▶ Problem to solve:
Print the lines below word for word, leaving out the pictures.

▶ Source material:
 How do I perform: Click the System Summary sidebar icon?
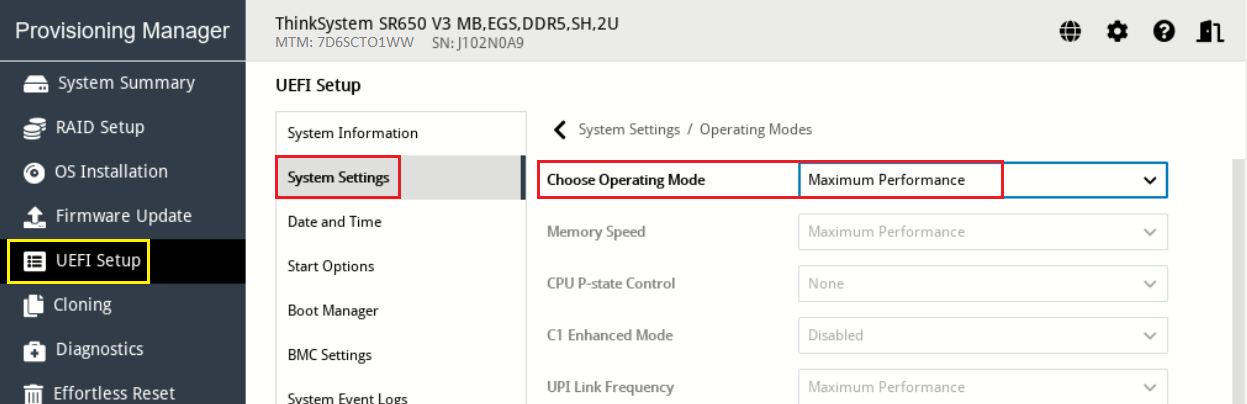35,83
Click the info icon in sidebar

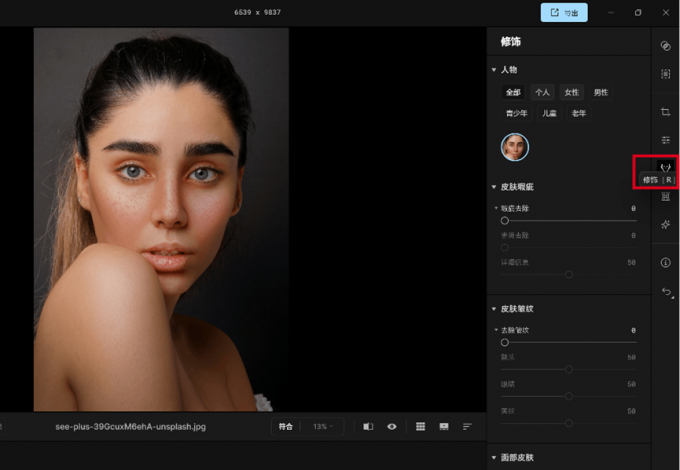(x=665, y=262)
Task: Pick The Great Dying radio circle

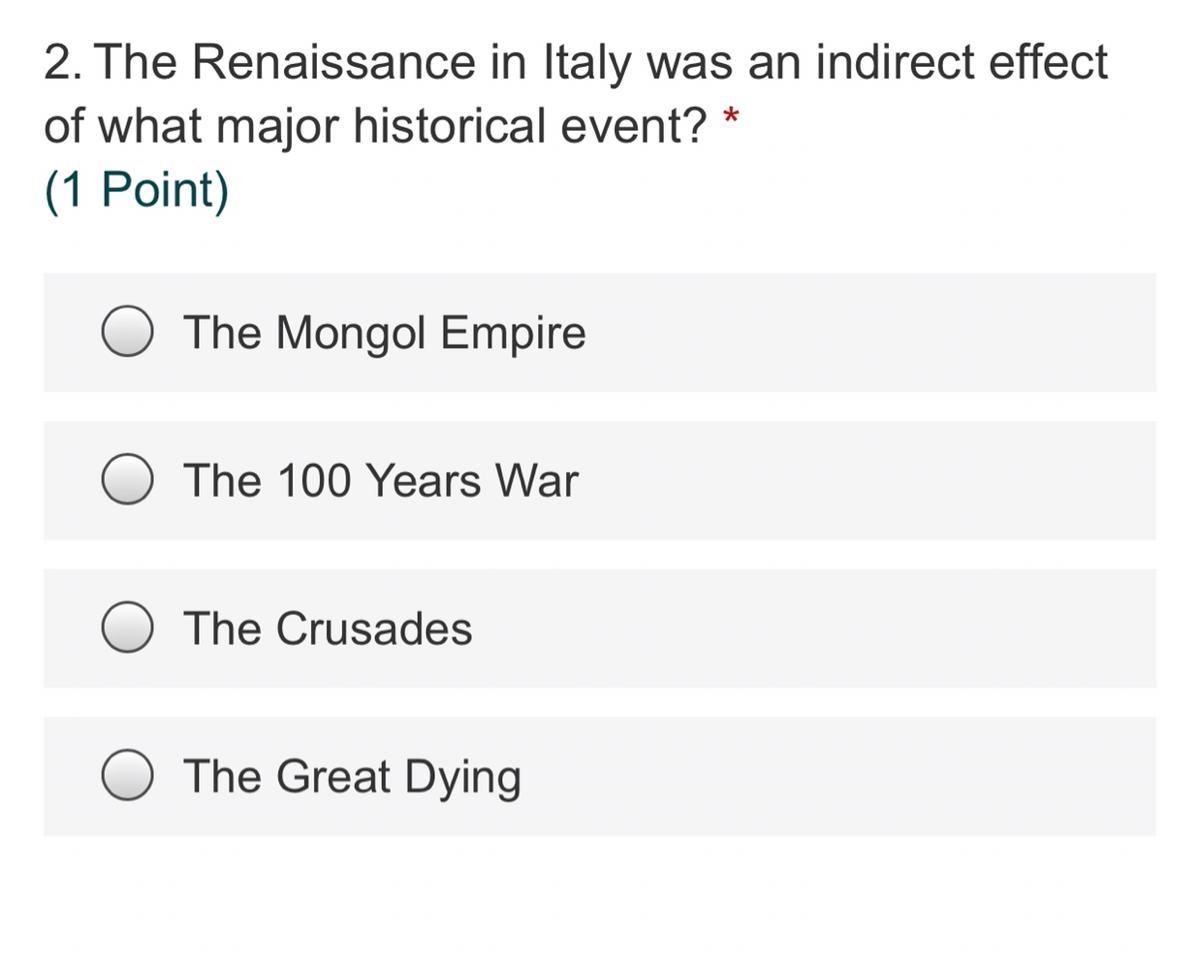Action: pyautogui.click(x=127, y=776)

▶ Finished exercise:
 How do I perform: Click the System Summary sidebar icon?
35,83
Click the info icon in sidebar

(x=665, y=262)
Task: Pick The Great Dying radio circle

Action: pyautogui.click(x=127, y=776)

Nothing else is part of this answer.